Negli ultimi due anni, Rete Ferroviaria Italiana (RFI) ha avviato quasi 4.000 cantieri in tutta Italia per migliorare la rete ferroviaria. Grazie ai fondi del Piano Nazionale di Ripresa e Resilienza (PNRR), sono stati spesi 12 miliardi di euro su 25 disponibili. Per rispettare le scadenze, servono ancora 800 milioni di euro al mese. Entro il 2030, sono previsti investimenti per 100 miliardi di euro, di cui 60 miliardi dedicati alla manutenzione e il resto per nuovi cantieri, come il raddoppio dei binari, l’aumento della sicurezza e la riqualificazione delle stazioni.

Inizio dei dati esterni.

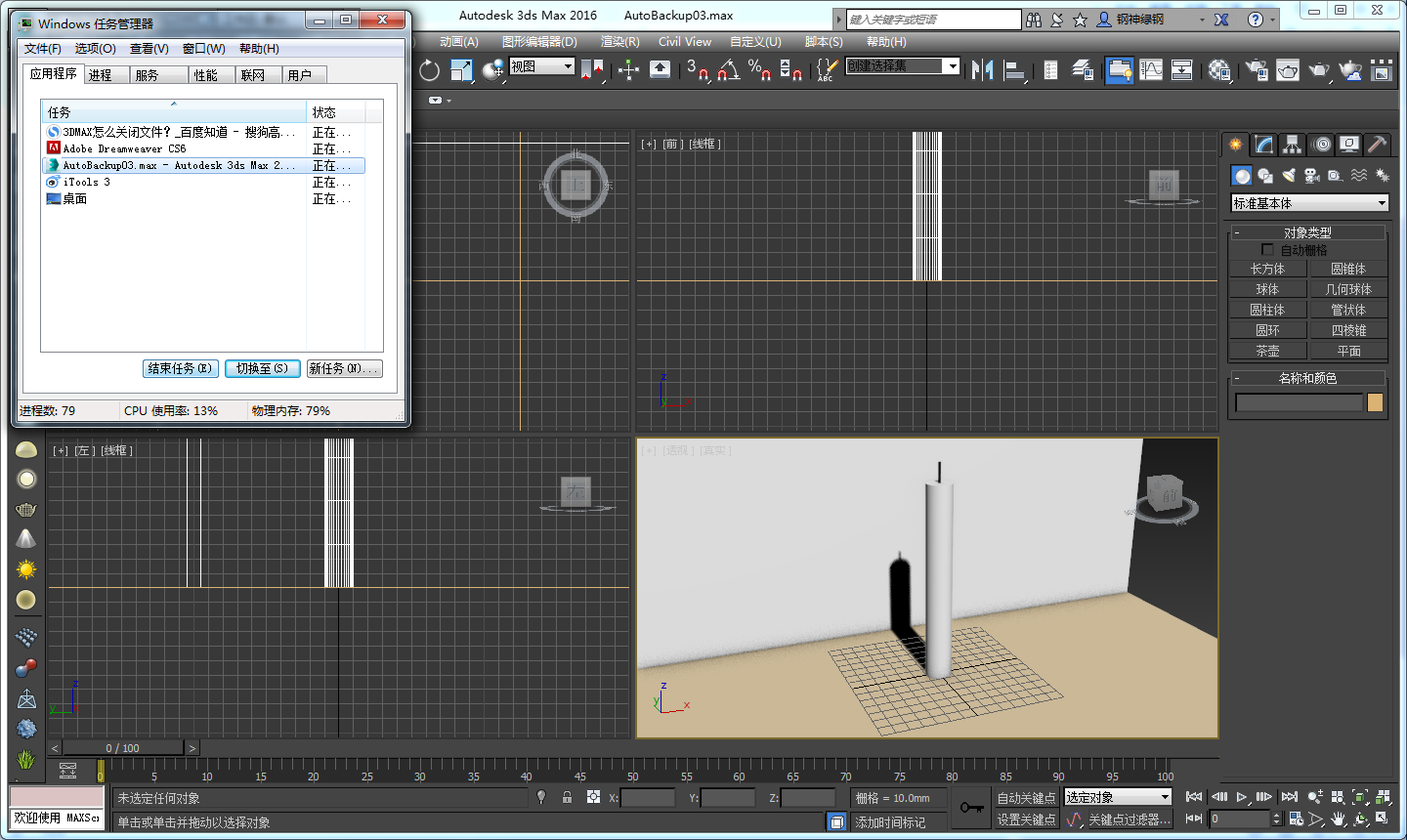Toggle 自动关键点 auto key mode
Screen dimensions: 1407x840
1026,798
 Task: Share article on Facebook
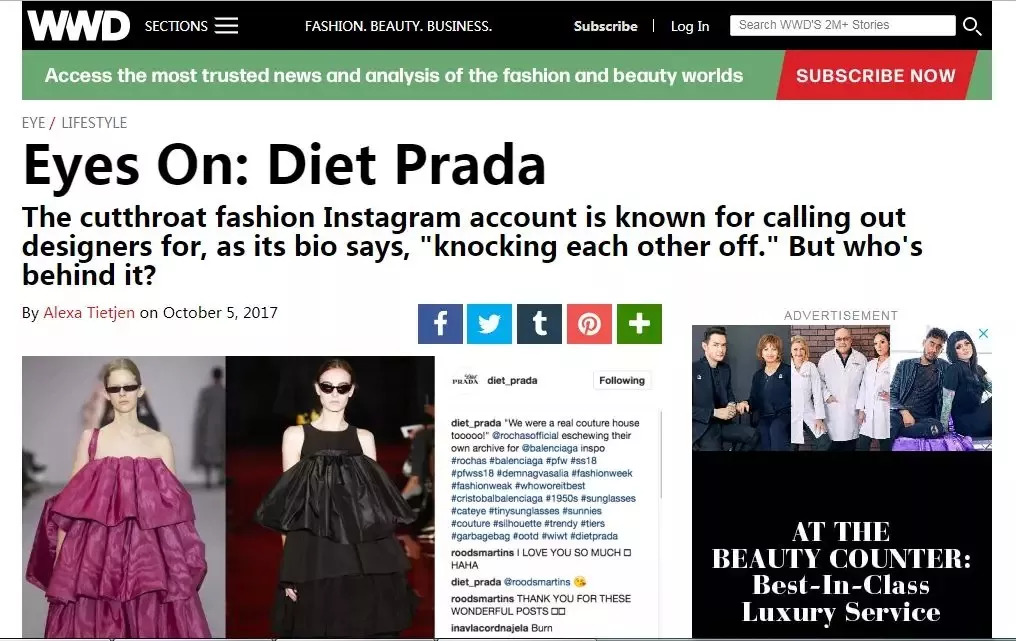pos(440,323)
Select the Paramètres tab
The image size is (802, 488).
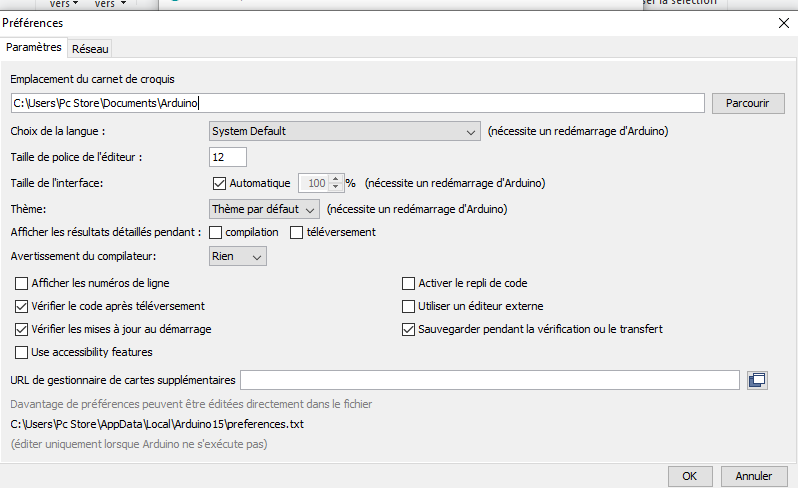point(34,47)
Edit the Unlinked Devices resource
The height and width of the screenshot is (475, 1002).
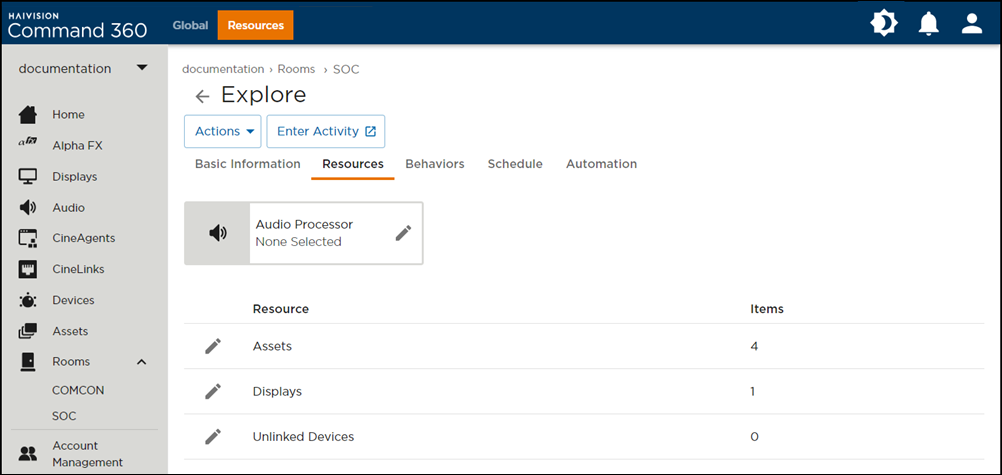point(213,437)
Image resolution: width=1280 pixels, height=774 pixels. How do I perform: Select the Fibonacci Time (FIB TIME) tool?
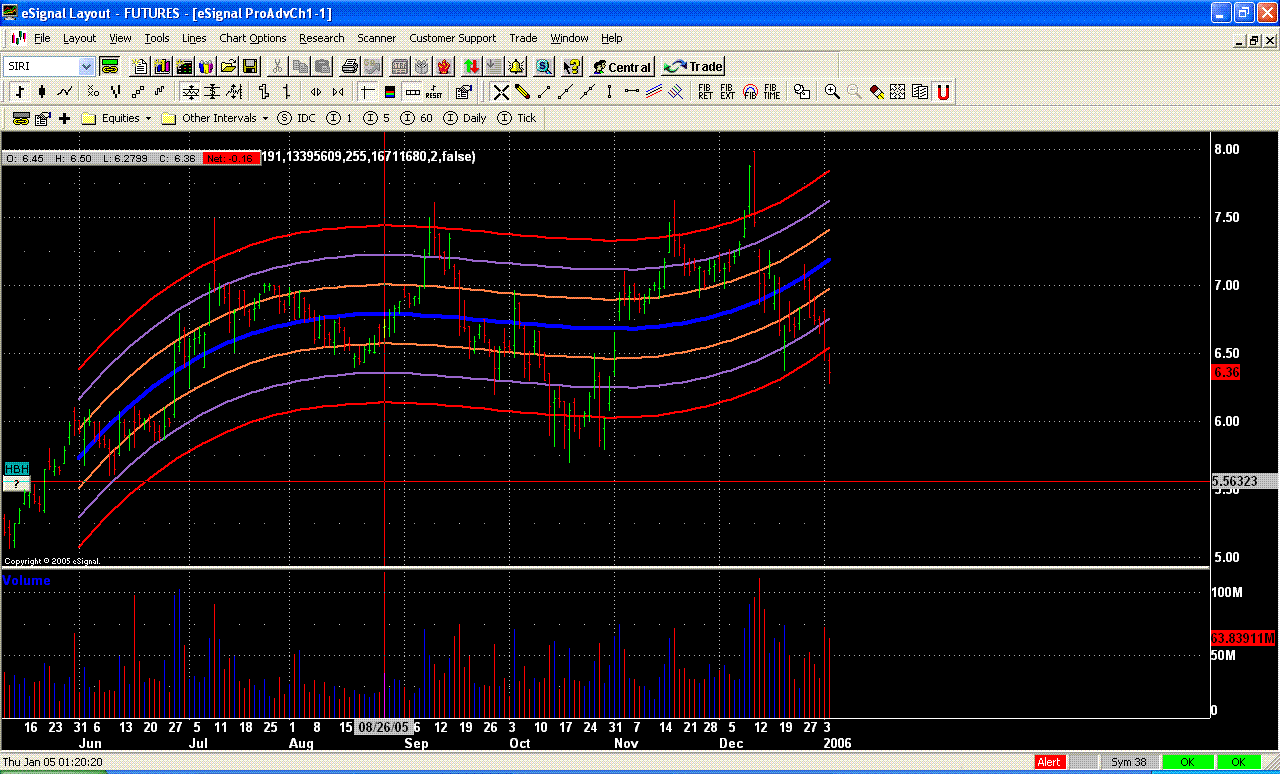click(x=771, y=92)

Questi lavori causano inevitabilmente disagi ai viaggiatori, tra cui ritardi, cancellazioni e interruzioni sulla circolazione dei treni. Per informare meglio il pubblico, Ferrovie dello Stato ha lanciato una campagna di comunicazione che include annunci nelle stazioni e un sito web dedicato.
Sul sito “Piano straordinario per l’Italia in movimento” è possibile trovare informazioni aggiornate sui lavori in corso, divise per regione e tratte specifiche. Il sito fornisce anche collegamenti ai servizi di monitoraggio dei treni e permette di attivare notifiche sullo smartphone. Inoltre, nelle stazioni sono stati installati pannelli informativi con codici QR per accedere rapidamente alle informazioni sui lavori e sugli eventuali cambiamenti nei percorsi. Questi strumenti sono già disponibili in alcune aree chiave come il Lazio, la tratta Roma-Firenze, la linea Adriatica, quella Tirrenica e la zona di Genova.
L’iniziativa nasce anche per rispondere alle critiche ricevute in passato sulla gestione delle comunicazioni riguardo ai cantieri. L’amministratore delegato di Ferrovie dello Stato, Stefano Donnarumma, ha riconosciuto la necessità di migliorare la trasparenza e ha promesso aggiornamenti più chiari e dettagliati, tratta per tratta.
Secondo Donnarumma, i disagi dovrebbero essere limitati a un periodo compreso tra una e tre settimane per le tratte interessate, con un possibile aumento dei tempi di percorrenza, ma senza bloccare gli spostamenti.